HIYA!!! I'm not in Glasgow, I'm in East Kilbride. But my Hypno Practitioner lives in Glasgow (Muirend) and she seemed to get on fine with her water home birth. Mind you she may see a different set of community midwives than you. 


You shouldn't meet any resistance though at all. If you do they're not doing their job. Let me know if you need any help or advice. Or if you're looking for a Hypno class I'll totally give you her number because she was fantastic!


----------



## Bananashake

Thank you. We've just signed up for the hypnobirthing... hopefully that way it won't matter so much where we have the baby!:thumbup:


----------



## Janiepops

Hey I'm East Kilbride too, but have heard all good stories from Glasgow home birthing Mummies :thumbup: It will be the same as any area I guess, there will be some midwives who try and 'coax' you out of it, or don't seem very supportive, but 9 out of 10 times you will find a great amount of support and encouragement to have the birth you choose.
Good luck! xx


----------



## Jane77

Hi there

I'm in Glasgow and am planning a homebirth, I've only just decided to go for it (I'm 32 weeks). I had 'homebirth' written as one of my questions in the back of my blue book, I wasn't going to even ask my midwife about it because I didn't think it would be an option (this is my first baby). When the midwife saw I'd written it down she asked me about it and arranged for a midwife from the homebirth team to call me, which she did, the next day. I asked if she could come to our flat for a chat as I also wanted to show her how little room we have! She came over last Friday and I got to ask her all my questions with my husband there too. She was absolutely brilliant and gave me loads of time and loads of information. She also gave me the phone number of another girl in the local area who just had a homebirth so I'm going to call her to ask how she got on (it was her first birth too). I expected resistance but the midwives couldn't have been more supportive and helpful, I'm really excited and so impressed at the level of care. 

The midwife explained that there's a small team of 3 midwives who attend homebirths so I have a high chance of getting 'my' midwife when I go into labour. I also found this quite comforting as I've got a few weeks to get to know her now rather than going in to hospital and having different midwives.

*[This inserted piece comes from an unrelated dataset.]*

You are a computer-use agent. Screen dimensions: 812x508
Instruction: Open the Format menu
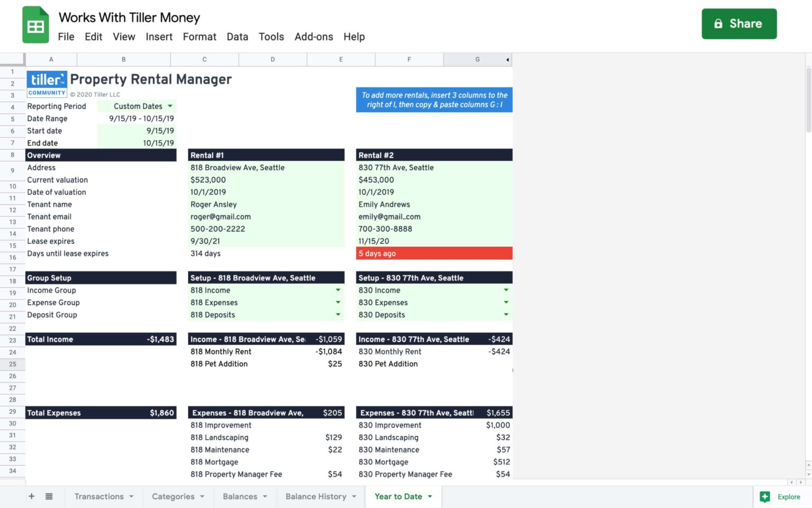[199, 37]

I'm in the East End of Glasgow (Dennistoun). Where are you?

Hope that helps. Just let me know if I can answer any other questions.

Good luck! xx


----------



## Bananashake

Hi Jane

Ooh - that's great. Fab to hear that you're having a supportive experience so far and that it's possible for first timers.

This is also my first baby (I'm 27 wks). Had an antenatal apt yesterday and the midwife has promised to refer me to the home birth team for a chat. Quite excited about it but still keeping the options open.

The midwife expressed surprise that I hadn't brought it up earlier - but the last time I asked a midwife if I could talk about birth plans she said 'oh, that'll be covered in your antenatal classes' and no one has ever mentioned that home birth could be an option...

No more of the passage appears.